VirtualBox modules not loading in Arch Linux after upgrade to Linux 4.4.3

Note: this page is hidden from the main index, likely because it is out of date. Please bear that in mind while reading.

UPDATE: Due to this debacle, Arch has actually now totally removed the virtualbox-modules package (and its virtualbox-guest-modules subpackage) and replaced it with virtualbox-guest-dkms, which builds at install time and on kernel upgrades using DKMS instead of using pregenerated modules. This should hopefully avoid things like this happening again.


I just saw this on two of my machines after upgrading to 4.4.3. Since many people load these modules by default on system start, you'll likely get dropped into an emergency shell. :-(

Once there, symptoms include:

% systemctl --state=failed
  UNIT                         LOAD   ACTIVE SUB    DESCRIPTION
* systemd-modules-load.service loaded failed failed Load Kernel Modules

and (replace "vboxvideo" with "vboxsf" or "vboxguest" as needed)

% modprobe vboxvideo
modprobe: ERROR: could not insert 'vboxvideo': Exec format error

Some posts on the Arch forums suggest downgrading the kernel back down to 4.4.1. While that might work for a time, you'll be running a partial upgrade that could break at any time when others upgrade their modules for 4.4.3.

Instead, you should rebuild virtualbox-guest-modules — or more specifically its parent package, virtualbox-modules — from ABS. Here's how to do it.

NOTE: These steps must be run from the emergency shell after rebooting into kernel 4.4.3. If you do them before upgrading/rebooting, you will be building for the wrong kernel version, and it won't work.
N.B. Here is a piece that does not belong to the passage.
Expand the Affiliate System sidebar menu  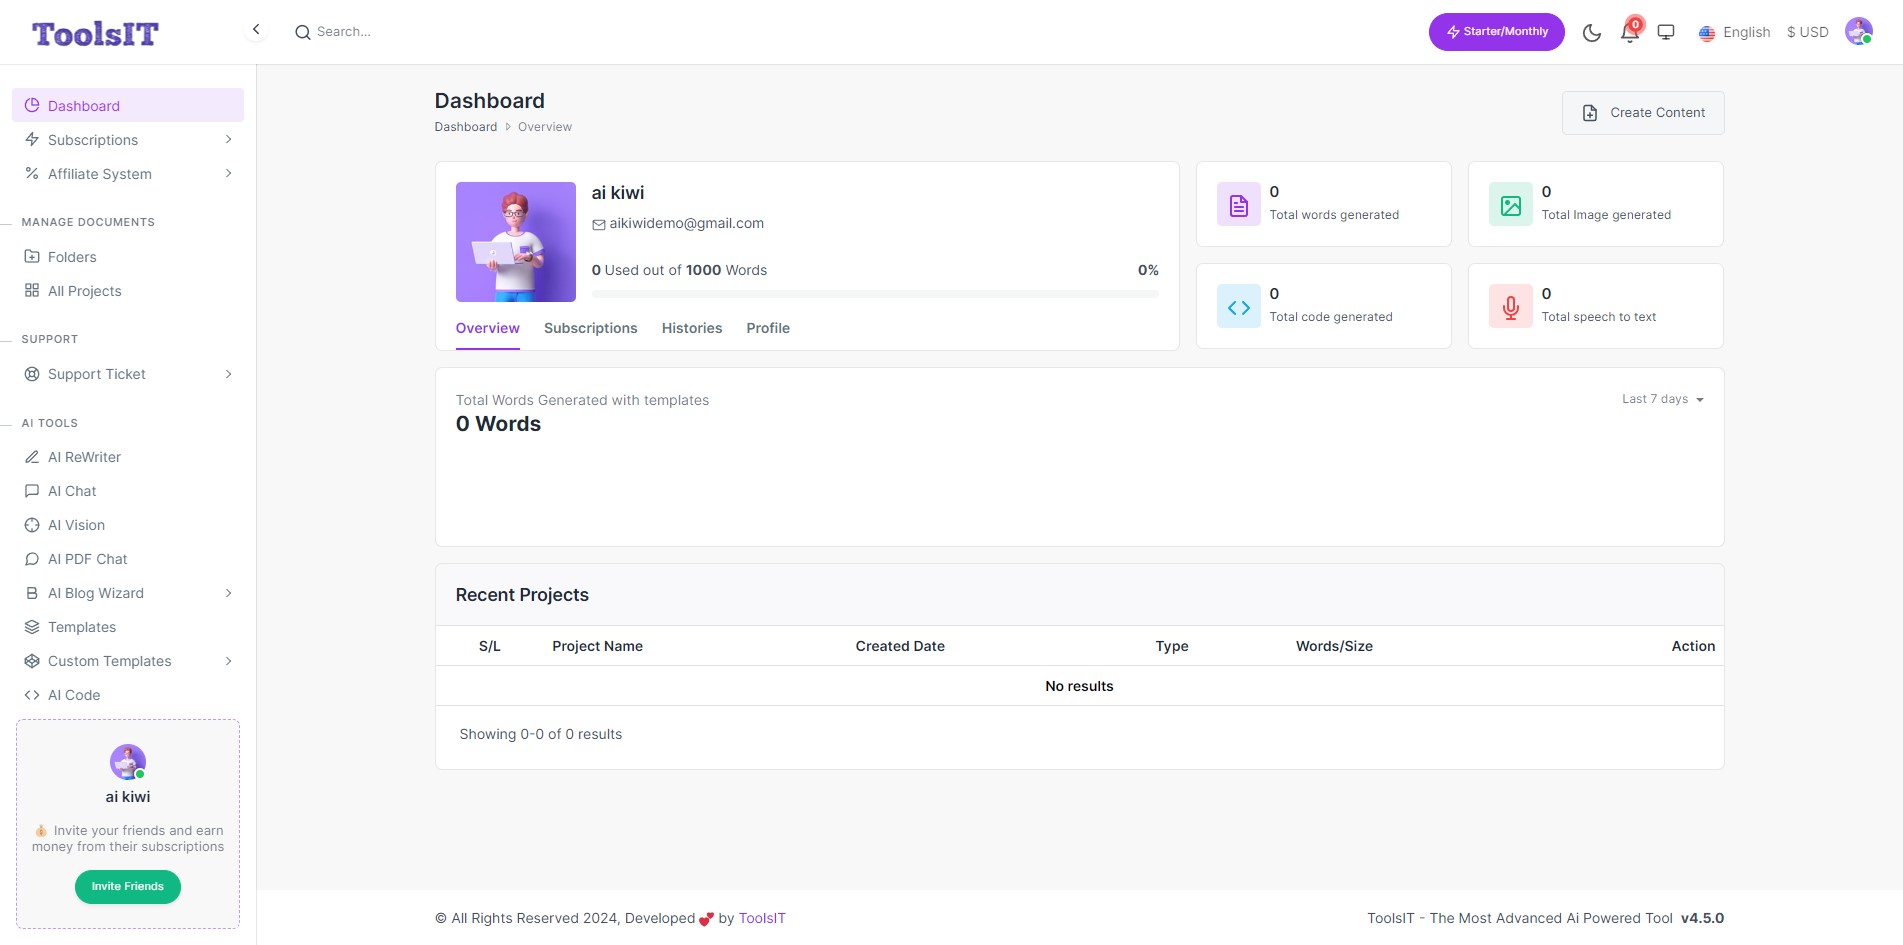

  1. Enter your root password at the emergency mode prompt to enter a root shell
  2. Get a network connection. Since the system didn't start up properly, systemctl's process management functionality just results in permission errors ("error getting authority"). You can call dhcpcd directly to get an IP address with dhcpcd <interface>.
  3. Install the abs package if you don't already have it.
  4. Run abs community/virtualbox-modules as root to sync the package source from the upstream ABS tree.
  5. Change to your normal user with sudo -i -u <user>.
  6. Copy the package ABS downloaded to a new directory (to keep ABS clean) by doing mkdir ~/abs && cp -a /var/abs/community/virtualbox-modules ~/abs/ or similar.
  7. Install deps for the package, build it, and then install the package. This can be done with makepkg -si inside the new ~/abs/virtualbox-modules directory. Side note: makepkg used to have a --pkg option to indicate you only wanted a subset of packages from a split package, but it seems to have gone missing… oh well.
  8. Reboot. Everything should be golden now!